Segment Start: Supplied information
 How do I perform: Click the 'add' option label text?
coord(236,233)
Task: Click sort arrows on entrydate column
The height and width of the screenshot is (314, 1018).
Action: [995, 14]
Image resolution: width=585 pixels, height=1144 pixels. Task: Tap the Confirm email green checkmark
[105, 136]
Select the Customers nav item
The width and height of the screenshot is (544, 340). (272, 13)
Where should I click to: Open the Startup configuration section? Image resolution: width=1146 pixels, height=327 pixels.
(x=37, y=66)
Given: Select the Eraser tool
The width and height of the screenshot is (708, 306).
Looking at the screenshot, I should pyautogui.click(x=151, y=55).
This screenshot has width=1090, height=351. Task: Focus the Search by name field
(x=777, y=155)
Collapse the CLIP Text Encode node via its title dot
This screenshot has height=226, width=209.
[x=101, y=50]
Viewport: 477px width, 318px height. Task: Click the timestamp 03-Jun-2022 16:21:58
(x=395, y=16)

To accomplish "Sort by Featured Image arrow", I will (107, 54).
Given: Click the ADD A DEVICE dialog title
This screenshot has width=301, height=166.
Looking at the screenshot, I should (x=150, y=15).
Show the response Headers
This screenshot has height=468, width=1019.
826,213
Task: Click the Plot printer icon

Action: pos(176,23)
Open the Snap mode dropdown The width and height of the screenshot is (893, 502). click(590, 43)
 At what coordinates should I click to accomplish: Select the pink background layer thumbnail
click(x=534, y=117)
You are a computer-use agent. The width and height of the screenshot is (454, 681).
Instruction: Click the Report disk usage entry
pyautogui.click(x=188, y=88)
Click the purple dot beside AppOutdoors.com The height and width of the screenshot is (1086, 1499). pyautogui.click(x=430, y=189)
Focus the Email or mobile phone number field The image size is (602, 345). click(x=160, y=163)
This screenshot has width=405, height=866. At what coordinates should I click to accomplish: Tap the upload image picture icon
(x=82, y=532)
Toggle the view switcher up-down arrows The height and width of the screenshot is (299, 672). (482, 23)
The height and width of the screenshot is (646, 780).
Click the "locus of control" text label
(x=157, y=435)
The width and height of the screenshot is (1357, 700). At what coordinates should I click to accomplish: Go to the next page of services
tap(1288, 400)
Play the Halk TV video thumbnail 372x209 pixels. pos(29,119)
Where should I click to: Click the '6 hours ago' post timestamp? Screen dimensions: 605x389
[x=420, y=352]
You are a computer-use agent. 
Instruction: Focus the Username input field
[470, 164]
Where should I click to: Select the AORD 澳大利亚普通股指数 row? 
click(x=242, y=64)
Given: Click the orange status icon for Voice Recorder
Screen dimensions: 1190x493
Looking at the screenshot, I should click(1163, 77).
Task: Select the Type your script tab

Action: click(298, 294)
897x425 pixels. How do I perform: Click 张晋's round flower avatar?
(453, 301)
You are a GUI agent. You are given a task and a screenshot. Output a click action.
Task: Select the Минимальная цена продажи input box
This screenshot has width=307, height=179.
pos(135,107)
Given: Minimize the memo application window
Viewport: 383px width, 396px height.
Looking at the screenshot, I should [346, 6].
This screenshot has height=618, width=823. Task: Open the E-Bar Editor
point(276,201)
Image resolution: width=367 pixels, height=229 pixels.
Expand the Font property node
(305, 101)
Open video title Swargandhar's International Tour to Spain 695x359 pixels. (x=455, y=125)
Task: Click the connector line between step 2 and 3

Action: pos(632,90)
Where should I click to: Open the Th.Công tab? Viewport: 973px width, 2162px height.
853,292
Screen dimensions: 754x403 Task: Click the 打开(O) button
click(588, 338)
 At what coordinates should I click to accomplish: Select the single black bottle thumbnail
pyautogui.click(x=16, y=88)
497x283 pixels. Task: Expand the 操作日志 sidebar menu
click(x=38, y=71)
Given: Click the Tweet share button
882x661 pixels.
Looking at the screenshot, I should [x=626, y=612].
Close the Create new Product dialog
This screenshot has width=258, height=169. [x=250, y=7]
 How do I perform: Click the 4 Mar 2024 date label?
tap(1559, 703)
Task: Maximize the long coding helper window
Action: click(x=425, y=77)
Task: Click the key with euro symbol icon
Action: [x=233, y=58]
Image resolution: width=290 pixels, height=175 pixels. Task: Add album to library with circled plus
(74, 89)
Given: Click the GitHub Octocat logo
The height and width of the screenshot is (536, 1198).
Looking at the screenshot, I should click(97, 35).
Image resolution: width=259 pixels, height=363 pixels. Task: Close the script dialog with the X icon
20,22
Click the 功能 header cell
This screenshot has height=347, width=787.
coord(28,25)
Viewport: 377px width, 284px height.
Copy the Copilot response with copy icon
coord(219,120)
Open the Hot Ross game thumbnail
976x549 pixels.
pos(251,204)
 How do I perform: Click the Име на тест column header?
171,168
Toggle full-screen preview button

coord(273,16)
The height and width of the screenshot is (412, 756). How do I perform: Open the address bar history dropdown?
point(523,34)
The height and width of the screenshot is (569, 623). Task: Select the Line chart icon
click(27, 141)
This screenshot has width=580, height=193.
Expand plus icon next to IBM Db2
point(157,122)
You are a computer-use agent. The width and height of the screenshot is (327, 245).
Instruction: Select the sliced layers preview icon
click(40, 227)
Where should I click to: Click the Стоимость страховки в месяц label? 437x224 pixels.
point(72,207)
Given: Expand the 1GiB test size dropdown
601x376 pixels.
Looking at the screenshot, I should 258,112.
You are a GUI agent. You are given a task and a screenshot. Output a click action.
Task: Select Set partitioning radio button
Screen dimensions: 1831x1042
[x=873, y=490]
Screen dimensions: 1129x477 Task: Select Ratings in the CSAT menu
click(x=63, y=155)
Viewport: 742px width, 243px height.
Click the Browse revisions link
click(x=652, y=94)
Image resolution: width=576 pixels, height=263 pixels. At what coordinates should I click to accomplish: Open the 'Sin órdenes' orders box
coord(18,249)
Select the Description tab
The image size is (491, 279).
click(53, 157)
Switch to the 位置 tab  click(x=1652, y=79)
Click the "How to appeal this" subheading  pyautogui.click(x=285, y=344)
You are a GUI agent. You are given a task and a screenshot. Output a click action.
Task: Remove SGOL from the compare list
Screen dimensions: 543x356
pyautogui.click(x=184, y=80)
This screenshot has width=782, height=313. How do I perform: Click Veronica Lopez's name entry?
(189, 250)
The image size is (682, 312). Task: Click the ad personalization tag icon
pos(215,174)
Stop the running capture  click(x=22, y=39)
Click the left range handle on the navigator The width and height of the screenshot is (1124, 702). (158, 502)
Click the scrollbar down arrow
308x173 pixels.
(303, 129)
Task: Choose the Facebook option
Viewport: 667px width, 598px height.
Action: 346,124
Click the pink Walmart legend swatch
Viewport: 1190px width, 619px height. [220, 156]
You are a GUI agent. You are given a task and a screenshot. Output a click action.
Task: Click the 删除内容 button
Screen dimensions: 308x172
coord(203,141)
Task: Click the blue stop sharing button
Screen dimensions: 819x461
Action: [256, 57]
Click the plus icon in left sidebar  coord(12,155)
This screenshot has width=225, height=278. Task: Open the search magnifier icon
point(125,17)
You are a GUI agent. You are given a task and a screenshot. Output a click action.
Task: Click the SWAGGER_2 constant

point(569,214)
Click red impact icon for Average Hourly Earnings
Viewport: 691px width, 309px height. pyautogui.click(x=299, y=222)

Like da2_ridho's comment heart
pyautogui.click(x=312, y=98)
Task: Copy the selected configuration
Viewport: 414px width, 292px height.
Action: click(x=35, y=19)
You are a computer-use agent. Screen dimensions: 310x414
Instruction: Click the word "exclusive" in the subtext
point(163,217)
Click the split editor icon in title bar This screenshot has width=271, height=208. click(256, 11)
Segment End: Supplied information
_What you should do_:
Retype the records in full, keeping every word as it is.

_Reply to the task_:
 How do I perform: Click the 'add' option label text?
coord(236,233)
Task: Click sort arrows on entrydate column
The height and width of the screenshot is (314, 1018).
Action: [995, 14]
Image resolution: width=585 pixels, height=1144 pixels. Task: Tap the Confirm email green checkmark
[105, 136]
Select the Customers nav item
The width and height of the screenshot is (544, 340). (272, 13)
Where should I click to: Open the Startup configuration section? Image resolution: width=1146 pixels, height=327 pixels.
(x=37, y=66)
Given: Select the Eraser tool
The width and height of the screenshot is (708, 306).
Looking at the screenshot, I should pyautogui.click(x=151, y=55).
This screenshot has width=1090, height=351. Task: Focus the Search by name field
(x=777, y=155)
Collapse the CLIP Text Encode node via its title dot
This screenshot has height=226, width=209.
[x=101, y=50]
Viewport: 477px width, 318px height. Task: Click the timestamp 03-Jun-2022 16:21:58
(x=395, y=16)

To accomplish "Sort by Featured Image arrow", I will (107, 54).
Given: Click the ADD A DEVICE dialog title
This screenshot has width=301, height=166.
Looking at the screenshot, I should (x=150, y=15).
Show the response Headers
This screenshot has height=468, width=1019.
826,213
Task: Click the Plot printer icon

Action: pos(176,23)
Open the Snap mode dropdown The width and height of the screenshot is (893, 502). click(590, 43)
 At what coordinates should I click to accomplish: Select the pink background layer thumbnail
click(x=534, y=117)
You are a computer-use agent. The width and height of the screenshot is (454, 681).
Instruction: Click the Report disk usage entry
pyautogui.click(x=188, y=88)
Click the purple dot beside AppOutdoors.com The height and width of the screenshot is (1086, 1499). pyautogui.click(x=430, y=189)
Focus the Email or mobile phone number field The image size is (602, 345). click(x=160, y=163)
This screenshot has width=405, height=866. At what coordinates should I click to accomplish: Tap the upload image picture icon
(x=82, y=532)
Toggle the view switcher up-down arrows The height and width of the screenshot is (299, 672). (482, 23)
The height and width of the screenshot is (646, 780).
Click the "locus of control" text label
(x=157, y=435)
The width and height of the screenshot is (1357, 700). At what coordinates should I click to accomplish: Go to the next page of services
tap(1288, 400)
Play the Halk TV video thumbnail 372x209 pixels. pos(29,119)
Where should I click to: Click the '6 hours ago' post timestamp? Screen dimensions: 605x389
[x=420, y=352]
You are a computer-use agent. 
Instruction: Focus the Username input field
[470, 164]
Where should I click to: Select the AORD 澳大利亚普通股指数 row? 
click(x=242, y=64)
Given: Click the orange status icon for Voice Recorder
Screen dimensions: 1190x493
Looking at the screenshot, I should click(1163, 77).
Task: Select the Type your script tab

Action: click(298, 294)
897x425 pixels. How do I perform: Click 张晋's round flower avatar?
(453, 301)
You are a GUI agent. You are given a task and a screenshot. Output a click action.
Task: Select the Минимальная цена продажи input box
This screenshot has width=307, height=179.
pos(135,107)
Given: Minimize the memo application window
Viewport: 383px width, 396px height.
Looking at the screenshot, I should [346, 6].
This screenshot has height=618, width=823. Task: Open the E-Bar Editor
point(276,201)
Image resolution: width=367 pixels, height=229 pixels.
Expand the Font property node
(305, 101)
Open video title Swargandhar's International Tour to Spain 695x359 pixels. (x=455, y=125)
Task: Click the connector line between step 2 and 3

Action: pos(632,90)
Where should I click to: Open the Th.Công tab? Viewport: 973px width, 2162px height.
853,292
Screen dimensions: 754x403 Task: Click the 打开(O) button
click(588, 338)
 At what coordinates should I click to accomplish: Select the single black bottle thumbnail
pyautogui.click(x=16, y=88)
497x283 pixels. Task: Expand the 操作日志 sidebar menu
click(x=38, y=71)
Given: Click the Tweet share button
882x661 pixels.
Looking at the screenshot, I should [x=626, y=612].
Close the Create new Product dialog
This screenshot has width=258, height=169. [x=250, y=7]
 How do I perform: Click the 4 Mar 2024 date label?
tap(1559, 703)
Task: Maximize the long coding helper window
Action: click(x=425, y=77)
Task: Click the key with euro symbol icon
Action: [x=233, y=58]
Image resolution: width=290 pixels, height=175 pixels. Task: Add album to library with circled plus
(74, 89)
Given: Click the GitHub Octocat logo
The height and width of the screenshot is (536, 1198).
Looking at the screenshot, I should click(97, 35).
Image resolution: width=259 pixels, height=363 pixels. Task: Close the script dialog with the X icon
20,22
Click the 功能 header cell
This screenshot has height=347, width=787.
coord(28,25)
Viewport: 377px width, 284px height.
Copy the Copilot response with copy icon
coord(219,120)
Open the Hot Ross game thumbnail
976x549 pixels.
pos(251,204)
 How do I perform: Click the Име на тест column header?
171,168
Toggle full-screen preview button

coord(273,16)
The height and width of the screenshot is (412, 756). How do I perform: Open the address bar history dropdown?
point(523,34)
The height and width of the screenshot is (569, 623). Task: Select the Line chart icon
click(27, 141)
This screenshot has width=580, height=193.
Expand plus icon next to IBM Db2
point(157,122)
You are a computer-use agent. The width and height of the screenshot is (327, 245).
Instruction: Select the sliced layers preview icon
click(40, 227)
Where should I click to: Click the Стоимость страховки в месяц label? 437x224 pixels.
point(72,207)
Given: Expand the 1GiB test size dropdown
601x376 pixels.
Looking at the screenshot, I should 258,112.
You are a GUI agent. You are given a task and a screenshot. Output a click action.
Task: Select Set partitioning radio button
Screen dimensions: 1831x1042
[x=873, y=490]
Screen dimensions: 1129x477 Task: Select Ratings in the CSAT menu
click(x=63, y=155)
Viewport: 742px width, 243px height.
Click the Browse revisions link
click(x=652, y=94)
Image resolution: width=576 pixels, height=263 pixels. At what coordinates should I click to accomplish: Open the 'Sin órdenes' orders box
coord(18,249)
Select the Description tab
The image size is (491, 279).
click(53, 157)
Switch to the 位置 tab  click(x=1652, y=79)
Click the "How to appeal this" subheading  pyautogui.click(x=285, y=344)
You are a GUI agent. You are given a task and a screenshot. Output a click action.
Task: Remove SGOL from the compare list
Screen dimensions: 543x356
pyautogui.click(x=184, y=80)
This screenshot has width=782, height=313. How do I perform: Click Veronica Lopez's name entry?
(189, 250)
The image size is (682, 312). Task: Click the ad personalization tag icon
pos(215,174)
Stop the running capture  click(x=22, y=39)
Click the left range handle on the navigator The width and height of the screenshot is (1124, 702). (158, 502)
Click the scrollbar down arrow
308x173 pixels.
(303, 129)
Task: Choose the Facebook option
Viewport: 667px width, 598px height.
Action: 346,124
Click the pink Walmart legend swatch
Viewport: 1190px width, 619px height. [220, 156]
You are a GUI agent. You are given a task and a screenshot. Output a click action.
Task: Click the 删除内容 button
Screen dimensions: 308x172
coord(203,141)
Task: Click the blue stop sharing button
Screen dimensions: 819x461
Action: [256, 57]
Click the plus icon in left sidebar  coord(12,155)
This screenshot has width=225, height=278. Task: Open the search magnifier icon
point(125,17)
You are a GUI agent. You are given a task and a screenshot. Output a click action.
Task: Click the SWAGGER_2 constant

point(569,214)
Click red impact icon for Average Hourly Earnings
Viewport: 691px width, 309px height. pyautogui.click(x=299, y=222)

Like da2_ridho's comment heart
pyautogui.click(x=312, y=98)
Task: Copy the selected configuration
Viewport: 414px width, 292px height.
Action: click(x=35, y=19)
You are a computer-use agent. Screen dimensions: 310x414
Instruction: Click the word "exclusive" in the subtext
point(163,217)
Click the split editor icon in title bar This screenshot has width=271, height=208. click(256, 11)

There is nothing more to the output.